▶ Stored data:
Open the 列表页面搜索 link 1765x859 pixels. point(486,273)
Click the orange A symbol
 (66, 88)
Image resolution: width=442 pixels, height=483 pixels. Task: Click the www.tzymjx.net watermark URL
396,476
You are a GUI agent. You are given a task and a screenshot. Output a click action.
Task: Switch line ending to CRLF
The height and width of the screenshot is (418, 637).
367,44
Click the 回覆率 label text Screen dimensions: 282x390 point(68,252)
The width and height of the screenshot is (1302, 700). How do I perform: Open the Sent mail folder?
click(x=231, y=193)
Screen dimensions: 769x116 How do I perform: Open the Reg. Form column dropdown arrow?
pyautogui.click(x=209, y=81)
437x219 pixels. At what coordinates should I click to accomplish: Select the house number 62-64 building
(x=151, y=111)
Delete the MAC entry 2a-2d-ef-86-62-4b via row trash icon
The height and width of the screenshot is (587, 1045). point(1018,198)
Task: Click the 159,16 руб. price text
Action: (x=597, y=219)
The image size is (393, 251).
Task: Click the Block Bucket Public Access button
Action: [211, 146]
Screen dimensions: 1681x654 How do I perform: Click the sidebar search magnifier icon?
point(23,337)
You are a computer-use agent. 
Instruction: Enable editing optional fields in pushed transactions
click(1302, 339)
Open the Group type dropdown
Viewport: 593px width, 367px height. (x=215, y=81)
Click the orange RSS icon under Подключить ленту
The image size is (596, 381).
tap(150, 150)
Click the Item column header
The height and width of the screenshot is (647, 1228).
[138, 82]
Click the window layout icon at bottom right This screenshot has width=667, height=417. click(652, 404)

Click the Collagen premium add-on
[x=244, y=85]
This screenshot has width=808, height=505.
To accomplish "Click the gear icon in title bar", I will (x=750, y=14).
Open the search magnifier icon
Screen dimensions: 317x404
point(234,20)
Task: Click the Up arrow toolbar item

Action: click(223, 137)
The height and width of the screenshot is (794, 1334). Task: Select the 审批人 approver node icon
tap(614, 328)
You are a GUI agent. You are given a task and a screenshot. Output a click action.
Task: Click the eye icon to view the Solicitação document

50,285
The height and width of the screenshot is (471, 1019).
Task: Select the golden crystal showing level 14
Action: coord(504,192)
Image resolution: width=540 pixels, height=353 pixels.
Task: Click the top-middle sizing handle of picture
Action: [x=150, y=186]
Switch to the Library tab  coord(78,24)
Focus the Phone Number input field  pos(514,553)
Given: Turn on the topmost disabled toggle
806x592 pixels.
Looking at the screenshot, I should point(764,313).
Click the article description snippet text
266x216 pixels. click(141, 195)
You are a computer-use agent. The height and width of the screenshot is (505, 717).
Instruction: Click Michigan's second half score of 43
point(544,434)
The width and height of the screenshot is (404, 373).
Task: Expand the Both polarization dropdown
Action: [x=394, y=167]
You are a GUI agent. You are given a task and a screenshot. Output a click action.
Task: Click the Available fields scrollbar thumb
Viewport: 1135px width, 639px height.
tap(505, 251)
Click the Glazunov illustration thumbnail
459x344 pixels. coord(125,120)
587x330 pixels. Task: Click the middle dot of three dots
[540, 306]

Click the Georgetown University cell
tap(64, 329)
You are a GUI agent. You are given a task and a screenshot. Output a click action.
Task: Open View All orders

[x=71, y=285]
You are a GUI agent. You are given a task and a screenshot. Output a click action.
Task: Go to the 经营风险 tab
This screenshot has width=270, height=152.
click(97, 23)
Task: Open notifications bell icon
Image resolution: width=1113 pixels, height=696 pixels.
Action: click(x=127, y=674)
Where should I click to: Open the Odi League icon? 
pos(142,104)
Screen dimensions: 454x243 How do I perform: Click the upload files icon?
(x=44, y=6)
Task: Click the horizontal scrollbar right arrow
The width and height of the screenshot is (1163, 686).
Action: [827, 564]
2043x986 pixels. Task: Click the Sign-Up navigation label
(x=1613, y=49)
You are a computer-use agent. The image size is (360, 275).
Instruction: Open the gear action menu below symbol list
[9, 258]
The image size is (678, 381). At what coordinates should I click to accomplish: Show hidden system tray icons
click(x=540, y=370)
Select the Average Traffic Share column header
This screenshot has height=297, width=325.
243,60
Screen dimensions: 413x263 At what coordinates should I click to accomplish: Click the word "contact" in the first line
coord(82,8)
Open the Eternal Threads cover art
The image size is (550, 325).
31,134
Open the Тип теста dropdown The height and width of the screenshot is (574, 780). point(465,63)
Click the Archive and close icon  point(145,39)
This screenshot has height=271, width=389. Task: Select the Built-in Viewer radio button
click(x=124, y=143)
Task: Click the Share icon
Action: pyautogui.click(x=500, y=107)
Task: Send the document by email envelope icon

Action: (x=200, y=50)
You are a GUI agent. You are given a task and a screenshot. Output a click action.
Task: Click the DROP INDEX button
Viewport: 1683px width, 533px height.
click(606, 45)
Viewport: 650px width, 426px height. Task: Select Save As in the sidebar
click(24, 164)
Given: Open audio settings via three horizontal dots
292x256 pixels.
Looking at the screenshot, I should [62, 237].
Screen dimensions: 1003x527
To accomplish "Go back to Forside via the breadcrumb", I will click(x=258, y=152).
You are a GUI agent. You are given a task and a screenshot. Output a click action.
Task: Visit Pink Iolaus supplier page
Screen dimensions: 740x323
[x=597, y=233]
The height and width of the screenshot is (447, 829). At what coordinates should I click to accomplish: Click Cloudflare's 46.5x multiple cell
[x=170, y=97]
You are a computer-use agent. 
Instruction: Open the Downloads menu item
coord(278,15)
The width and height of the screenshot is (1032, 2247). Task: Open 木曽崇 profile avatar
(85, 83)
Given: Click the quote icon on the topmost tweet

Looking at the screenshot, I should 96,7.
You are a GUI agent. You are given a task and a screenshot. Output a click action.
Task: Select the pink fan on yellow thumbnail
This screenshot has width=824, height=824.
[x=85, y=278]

▶ Requirement:
Return every line of the records in which the word "header" is found.

▶ Finished task:
Click the Item column header
Select the Average Traffic Share column header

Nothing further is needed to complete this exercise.